- _PAGE TEXT_:
[Start]
The following small test program:
[1.5, 4.0/3.0].each { |a|
ma = Marshal.dump(a)
b = Marshal.load(ma)

if a == b
  puts "Everything is working fine for #{a}"
else
  puts "PROBLEM: a is #{a}, b is #{b}, and ma is #{ma.dump}"
end
}

Exposes the following strange behavior:
        ruby test.rb
Everything is working fine for 1.5
PROBLEM: a is 1.33333333333333, b is 1.33333333333333, and ma is
"\004010f\0261.333333333333333"

So apparently Marshal *sometimes* changes the value of a 
Float when dumped.  The problem looks like it is caused by 
an attempt to make a platform-independent Marshal format 
using an ASCII-decimal like representation, which cannot 
accurately express all possible double's. I understand that
this is an impossible problem since different floating point
formats have different sets of expressible points on the real
line. I think it would be more convenient and useful in 
scientific computing, however, if we could exactly save and 
load floating-point values when we are on a consistent 
platform like the IEEE 754 standard, and just want to use 
Marshal to save/load on disk or across a network with no
numerical instability.  Here is one way to achieve it using a
special byte:

Choose the three most popular floating-point formats, and 
give them codes, like 
0 = IEE754x86, 1 = SPARC, 2 = MAC68k, 3 = OTHER
Then add a single byte to the end of the Marshal string that 
bitwise copies in a platform-dependent format the 
6 least-significant bits of the significand, wherever they 
may be according to the spec.  Then, when loading up a Float, 
first read the decimal expansion as usual to get a "close"
[End]
- _COLLECTED MATERIAL_:
[Start]
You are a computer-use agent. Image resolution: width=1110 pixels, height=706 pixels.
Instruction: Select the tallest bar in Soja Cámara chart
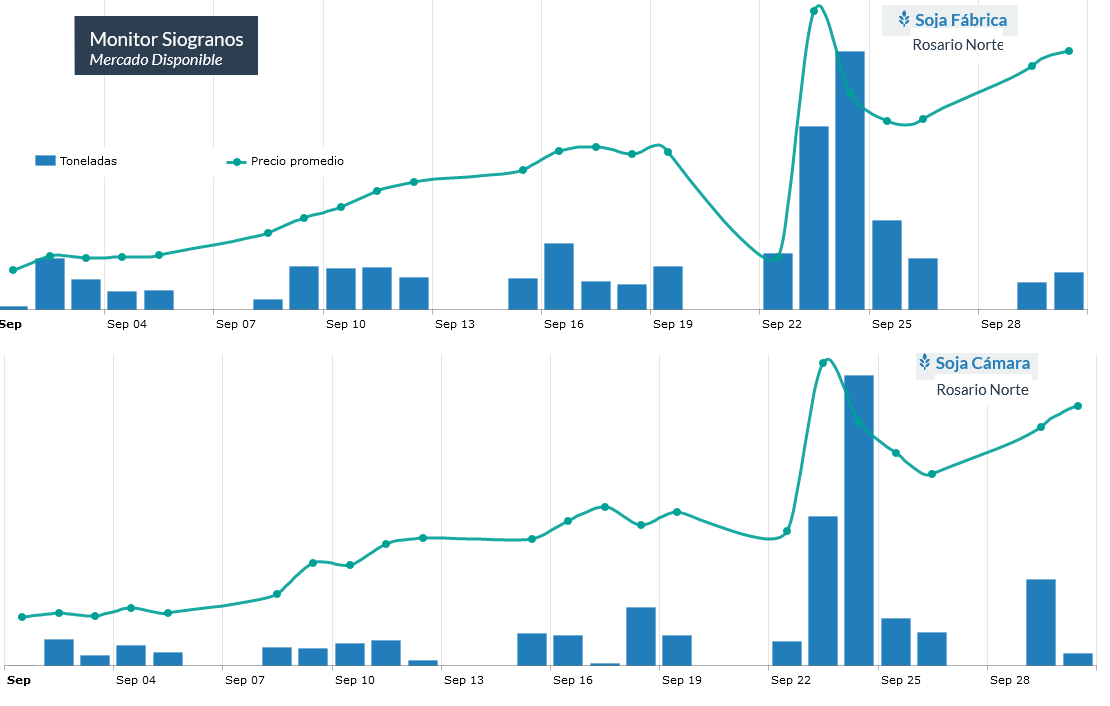click(x=859, y=520)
[End]
- _THE REQUEST_:
In the text about Marshal and floats, which floating-point format names are given codes, and what code does each get? The lines after the text about Marshal and floats are separate material.

- _THE RESPONSE_:
- IEE754x86: 0
- SPARC: 1
- MAC68k: 2
- OTHER: 3